I wish Nick Griffin hadn't seemed quite so MAD
Don't misunderstand me. I think the policies of the BNP are appalling. But the Question Time programme did play into our comfortable assumptions that people with terrible ideas are recognisably monstrous -- when the truth is that some of those with the vilest views on earth can be charming dinner guests.
And it's that truth that politics needs to grapple with. Demonisation is easy, but it doesnt reach the complexity of the problem. (Look where the demonisation of Saddam Hussein got us.)
Part of the problem on Thursday night was the way the programme had been reformulated to consist in a series of personal attacks on Griffin himself. The husband remarked, after we had watched, that it felt as if Griffin had been in the stocks and the audience and other panellists had been pelting him with past its sell-by-date tomatoes. (Bonnie Greer was the only one who used a bit of cleverness and wit in the attack -- and I gave her full marks for that, even if not for what she said after the programme.)

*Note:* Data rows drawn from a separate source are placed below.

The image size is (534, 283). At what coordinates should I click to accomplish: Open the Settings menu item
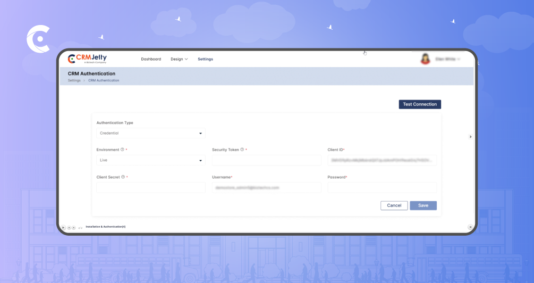click(x=205, y=59)
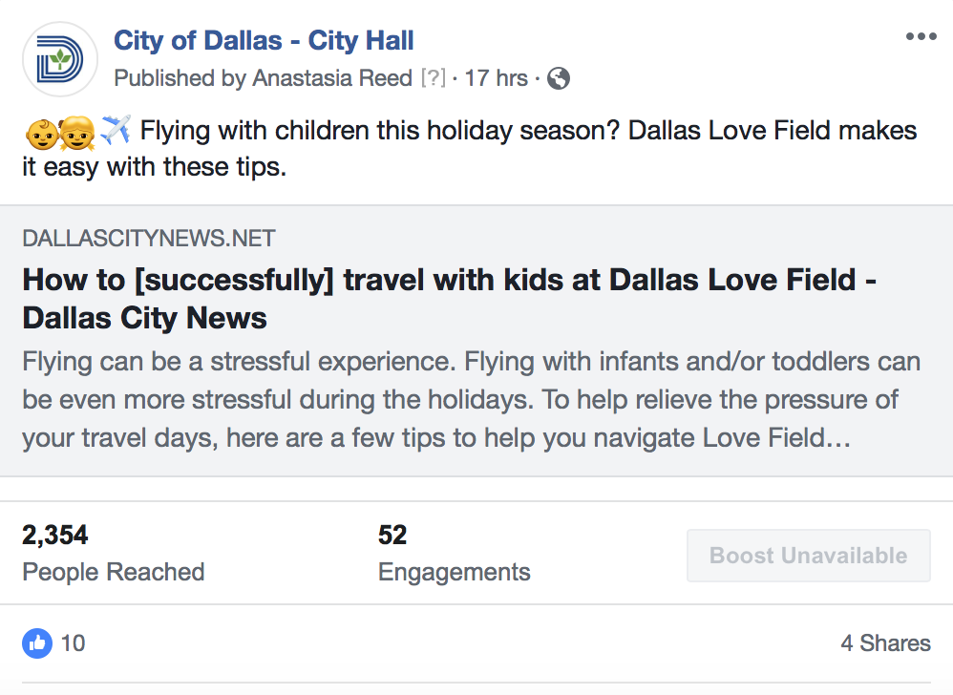
Task: Click the blue thumbs-up like reaction icon
Action: pyautogui.click(x=37, y=643)
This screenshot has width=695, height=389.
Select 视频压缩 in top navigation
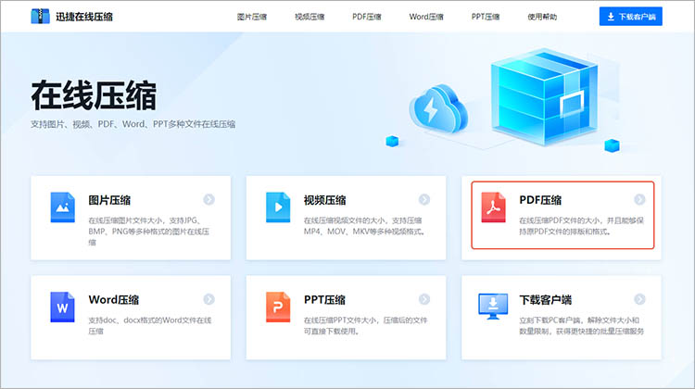point(310,17)
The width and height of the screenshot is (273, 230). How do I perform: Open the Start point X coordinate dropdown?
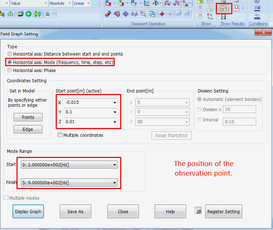point(115,102)
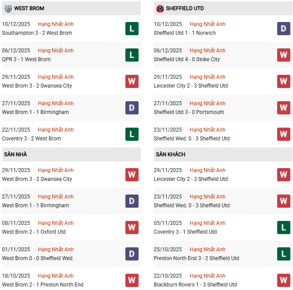Click the D badge for Sheffield Utd 1-1 Norwich
The width and height of the screenshot is (293, 290).
pyautogui.click(x=283, y=29)
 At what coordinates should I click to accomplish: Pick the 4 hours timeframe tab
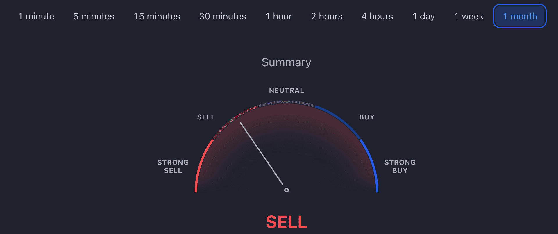[x=377, y=16]
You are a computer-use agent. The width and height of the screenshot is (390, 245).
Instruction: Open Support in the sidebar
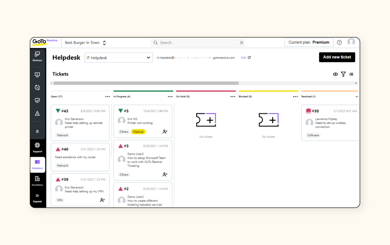tap(37, 147)
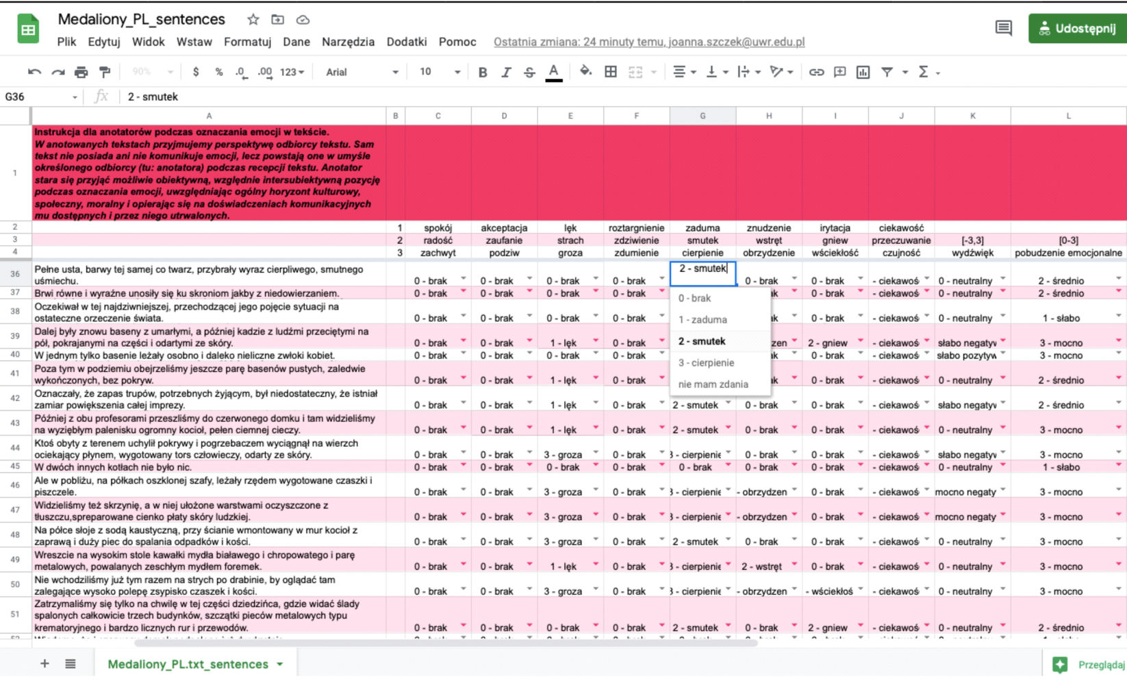The height and width of the screenshot is (694, 1127).
Task: Click the insert link icon
Action: (x=816, y=72)
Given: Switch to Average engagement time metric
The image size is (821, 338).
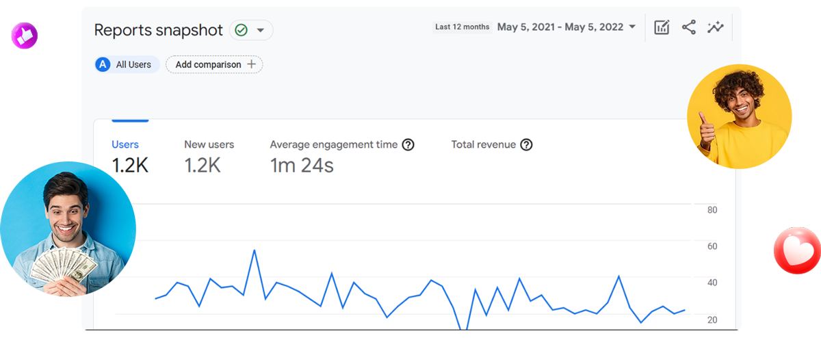Looking at the screenshot, I should [x=334, y=156].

Where, I wondered was that old-fashioned idea of loving the sinner while hating the sin (a nice formulation of Gandhi, St Augustine others)? The problem about Griffin is his ARGUMENTS, and it's those that need to be demolished, not his personal qualities, or lack of them. But sadly Griffin played into their hands, and came across as barking, if not repulsive.
The bigger problem here is how we understand Virtue and Evil. It suits the cheaper side of political debate and media hype to imagine that somehow all the virtues (or vices) come together, as a package: a good person will be good across the board, a bad one similarly bad. It's a view with a long pedigree (and Aristotle has got a lot to answer for), but it crudifies political culture, is almost always a gross oversimplification and it undermines our capacity to deal with racism, terrorism, discrimination or whatever.
I got into trouble some years for suggesting that the perpetrators of 9/11 were not "cowardly". I still think that is the case. What they did can be called cruel, criminal, despicable, murderous -- but I don't see how flying planes into a skyscraper counts as "cowardly". And I don't see how we effectively counter terrorism if we write terrorists off as cowards. That's one thing many of them are not.
The same goes the other way round. One of the most extraordinary things about the Question Time programme was the Winston Churchill theme. In order to wrest Churchill from the arms of Griffin (who had ludicrously suggested that if he were alive today Churchill would have been a member of the BNP -- who knows what party/parties that flipper would have joined?) panel and audience seemed to collude in the idea that one of Churchill's main aims in life had been to save the Jews from the gas chambers.
It would be very nice to think that Britain entered the World War II to stop the holocaust. But it is simply not true. And it is self-congratulatory nonsense to suggest that it is -- and nonense that in the end plays into the hands of BNP arguments.